General characteristics
- Class & type: Steel Electric-class auto/passenger ferry
- Length: 256 ft (78 m)
- Beam: 73 ft 10 in (22.5 m)
- Draft: 12 ft 9 in (3.9 m)
- Deck clearance: 13 ft 4 in (4.1 m)
- Installed power: Total 2,400 hp (1,800 kW) from 2 x diesel-electric engines
- Speed: 12 knots (22 km/h; 14 mph)
- Capacity: 617 passengers; 64 vehicles (max 24 commercial);

= MV Klickitat =

MV Klickitat was a operated by Washington State Ferries.

Originally built as MV Stockton in San Francisco for Southern Pacific Railroad, she started out serving Southern Pacific Railways on their Golden Gate Ferries line on San Francisco Bay. She was purchased by the Puget Sound Navigation Company in 1940, moved to Puget Sound, and renamed Klickitat. PSN operated her until Washington State Ferries acquired and took over operations in 1951.

In 1978 Klickitat was used for exterior shots in the Emergency! TV movie "Most Deadly Passage", a story about this ferry catching fire while at sea due to gasoline, instead of diesel, being put into one of the ship's fuel tanks. It was being used on the Seattle-Bremerton route in the episode.

She was serving on the Keystone-Port Townsend crossing in November 2007 when the entire Steel Electric class was withdrawn from service due to hull corrosion issues.

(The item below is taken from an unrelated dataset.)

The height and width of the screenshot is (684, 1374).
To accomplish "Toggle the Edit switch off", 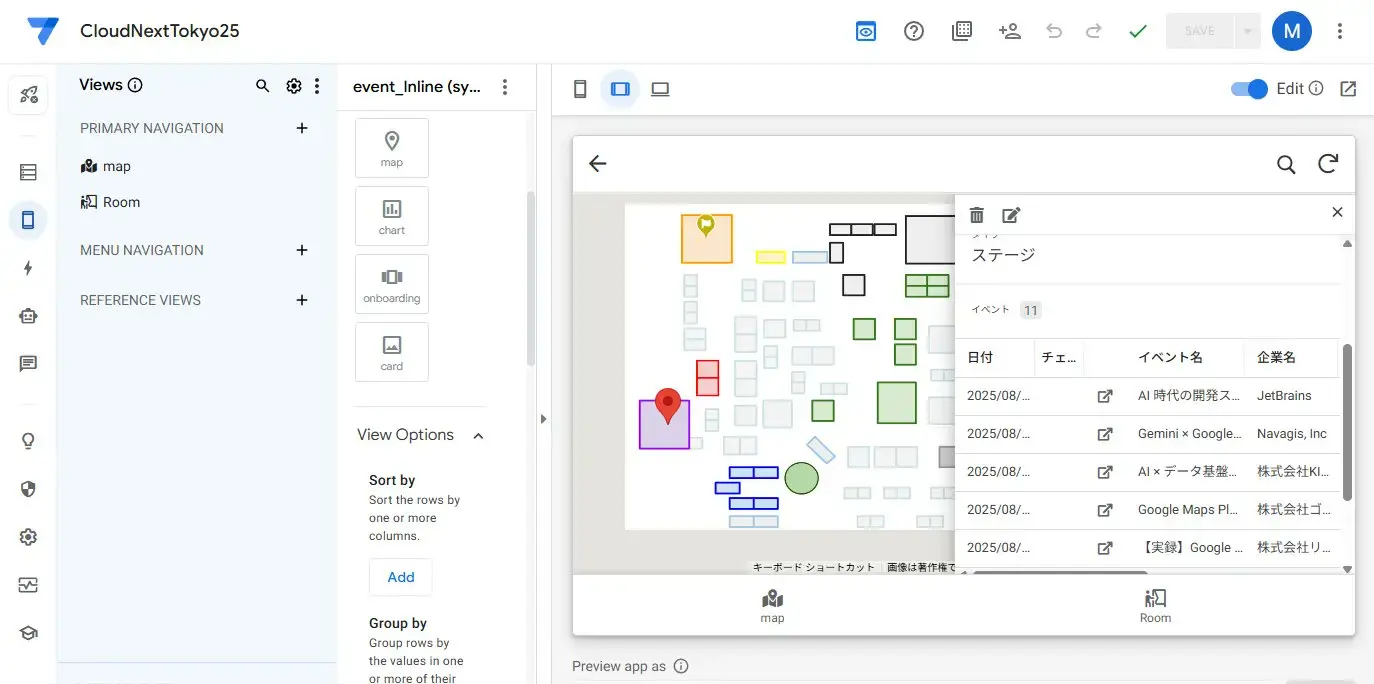I will (1249, 89).
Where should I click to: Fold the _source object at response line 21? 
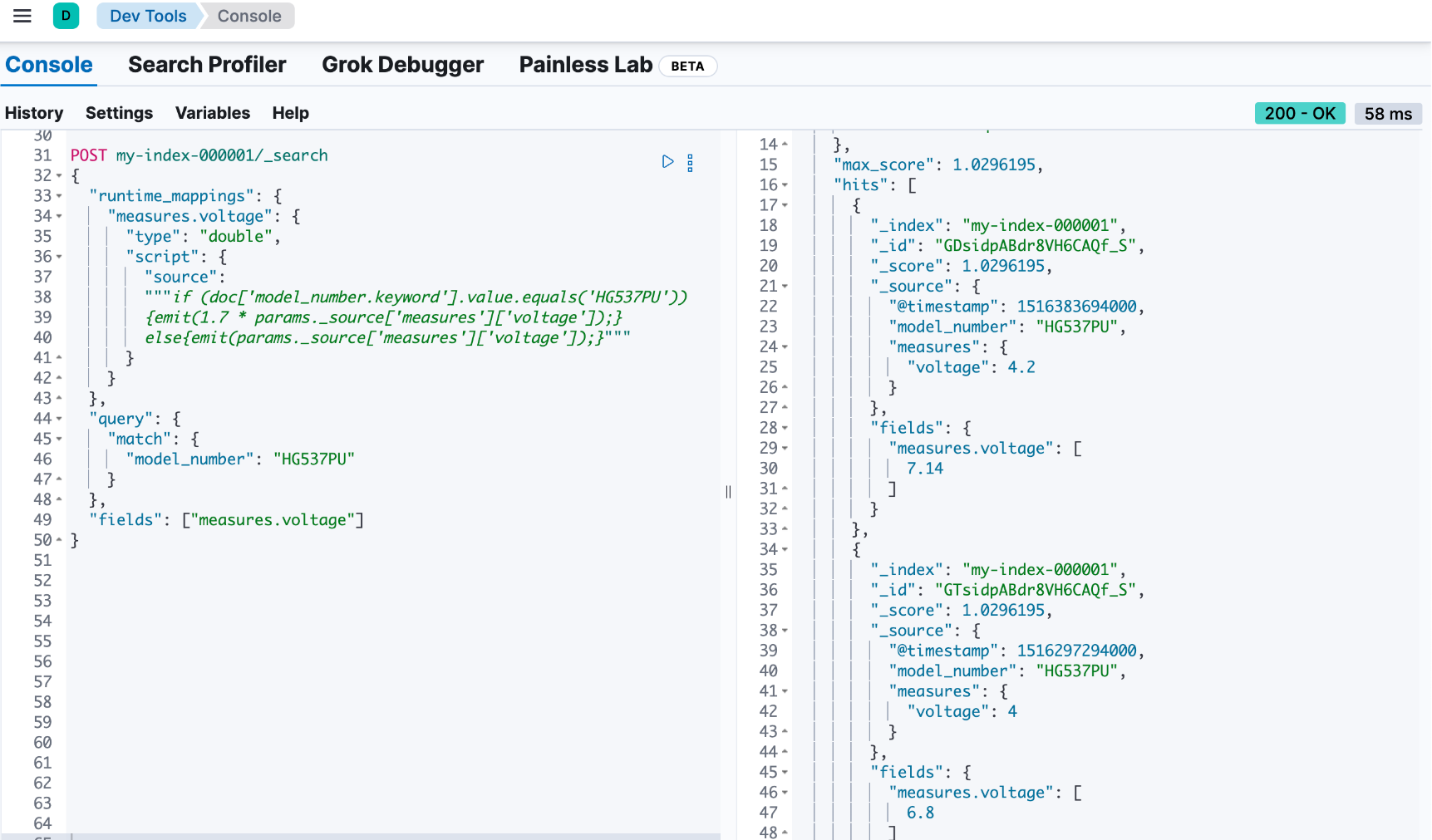(x=785, y=287)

In August 2009 Klickitat and the other three Steel Electric ferries were sold to Eco Planet Recycling, Inc. of Chula Vista, California. All four ferries were scrapped in Ensenada, Mexico in the fall of 2009. One of the original 1927 wheelhouses (removed in the 1981 rebuild) of the Klickitat was salvaged and converted into a small house currently located just outside Arlington, Washington.